PWG’s news update for busy families… in the know

Labor Day weekend seems a lifetime ago, hope you are adjusting to the rhythm of school. Some news you may want to know about…

Most women do not have a 28 day menstrual cycle

Published in Nature August 27,2019

Why it’s important: it can be hard to know what is normal vs. not normal when it comes to your periods, and it’s good to know that not having a 28 day cycle is actually more common. This means most women will have periods that seem irregular, skip around a lot, or do any number of different patterns, yet another reason to track them!

A picky eater went blind in the UK

Published in Annals of Internal Medicine September 3, 2019

Why it’s important: seems obvious, but yes you really do need to eat a balanced diet to stay healthy. In this case a 14-year-old suffered extreme health consequences after eating only junk food for 9 years. This may be an extreme case but let is also serve as a reminder that nutrition is important, so eat those veggies!

Technology may not be cause of mental health symptoms in adolescents

Published in Clinical Psychological science journal August 20, 2019

Why it’s important: we’ve unleashed so many ways to interact with technology and a virtual world in recent years without a lot of data about how it effects developing minds. This might take some of the guilt away for parents but serve as ammunition for tweens/teens!

Flu Clinic Dates and Times


We are beginning to receive vaccine shipments for the current influenza vaccine.  We will have drop in flu shot clinics for established PWG patients only, and only while supplies last. We will keep you posted with updates on supplies and clinic times via our website, Facebook page, and Twitter. Our clinic times may change based on vaccine availability, so we recommend checking back regularly for the most current information.

As of September 6th we have the following drop in clinics scheduled:

  • Tuesdays  3:00 pm to 5:00 pm
  • Wednesdays  3:00 pm to 5:00 pm – September 25th
  • Wednesdays 4:00 pm to 7:00 pm – September 11th – September 18th  (More dates to be added later)
  • Fridays 10:00 am to 12:00 pm

Here’s what you need to know about our flu vaccine supply:

All our injectable vaccines are quadrivalent [enhanced protection by including more strains], and they are all preservative free.

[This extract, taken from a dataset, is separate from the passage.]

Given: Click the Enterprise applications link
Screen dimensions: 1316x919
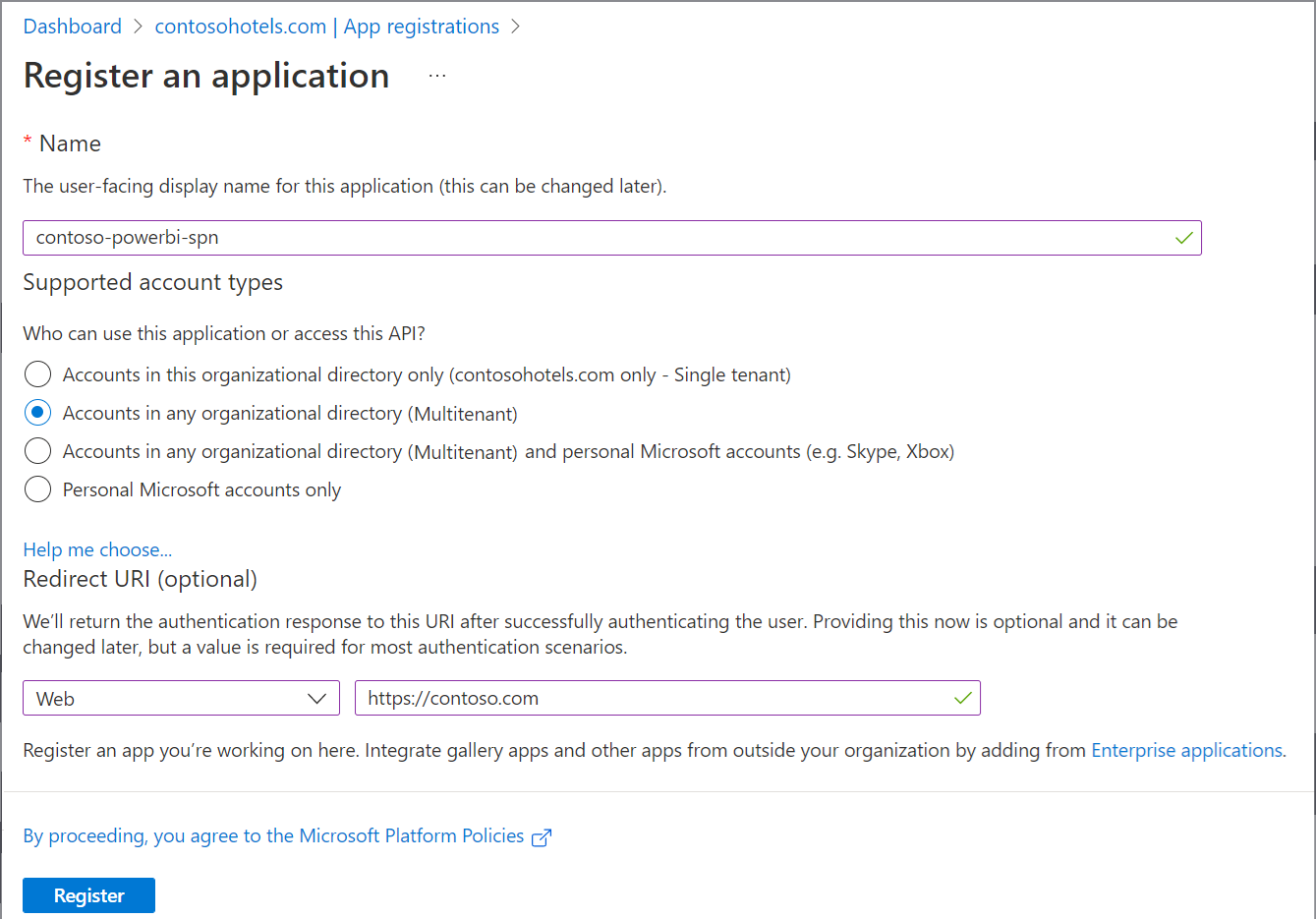Looking at the screenshot, I should [x=1186, y=750].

We have the injectable vaccine for children over 6 months of age.

If you are not sure if your child can receive the flu vaccine, feel free to contact our office at 650.216.7794 for help with those questions.  Let’s all stay healthy this flu season!

PWG’s news update for busy families… in the know

For many of you school has started up again and it’s hard to remember there ever was a summer break! Here are some stories you may have missed in the back to school reentry extravaganza:

Vaping may have killed someone

Published in the Washington Post, CNN, NY Times and the AP on August 23, 2019

Why it’s important: vaping was thought to be much “safer” than smoking which helped accelerate it’s use. Now we know that is not true. 16 states reported 153 cases of vaping-related respiratory illnesses and Illinois reported the first fatality. This is a major reason to quit.

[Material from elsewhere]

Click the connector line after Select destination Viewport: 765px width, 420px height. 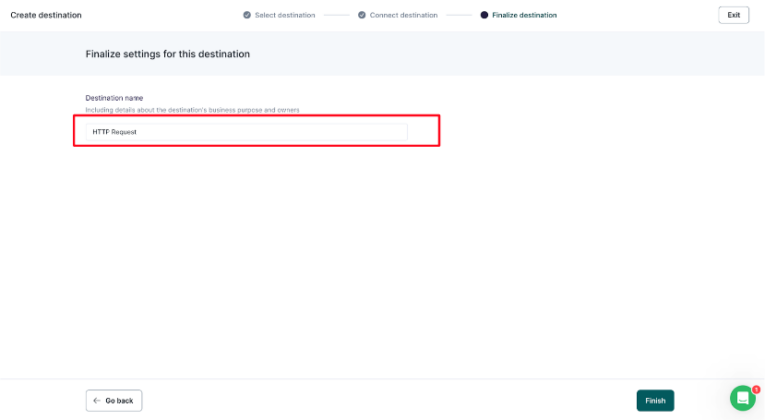click(336, 15)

Is your child a digital addict?

Published in the NY Times parenting section, August 6, 2019

Why it’s important: now that school has started again for many of you, there is that familiar struggle between balancing school and screens and life. This piece gives some very helpful tips on how to navigate those parenting minefields.

Playtime is good for parents and kids

Published in Fast Company August 16, 2019

Why it’s important: Lego’s study on the importance of play for a child’s social, cognitive and emotional development has a clear message for parents…free, unstructured play is important to help teach children to be in the lead, and there is no substitute for playing with parents. Time to bring playtime back!

PWG’s news update for busy families… in the know

Hi everyone! For many of you the summer has wound down and back to school has started, here are some good articles that could help you with this transition.

Less screen time and more sleep can help reduce impulsivity at school

Published in Pediatrics August 2019

Why it’s important: seems self-obvious but worth a reminder as we transition from glorious summer to fabulous fall back-to-school. This article sums it up nicely, and these tips from the AAP can help.


Getting enough sleep should be a priority

Published as a news article in the Austin (TX) American-Stateman 8/10/19

Why it’s important: sleep is crucial for all of us, but many of us do not get the sleep we need. It’s easy to slip into vacation sleep habits without the structure of the school year. This article has some great tips that are based on these AAP sleep recommendations. A good day at school depends on a good night’s sleep, so let’s get this slumber party started!


California law requires schools to print National Suicide Prevention Hotline number on student ID cards

Went into effect July 2019

Why it’s important: suicide rates continue to rise in the US, with a significant increase among 15 to 24-year olds.  This law applies to students in 7th through 12 grades in public, private and charter schools, and should provide important information for teens to access mental health resources as this CNN piece explains. The National Suicide Prevention Hotline number is 1-800-273-TALK (8255)

PWG Phones are down 8/14/19

We are currently having trouble with our phone system. We apologize for the inconvenience.   We are working to get this fixed ASAP.  If you call you will be connected to our answering service, you may leave a message with them and we will return your call once we have phone service.  If this is a medical emergency, Please call 911 or go to the nearest emergency room.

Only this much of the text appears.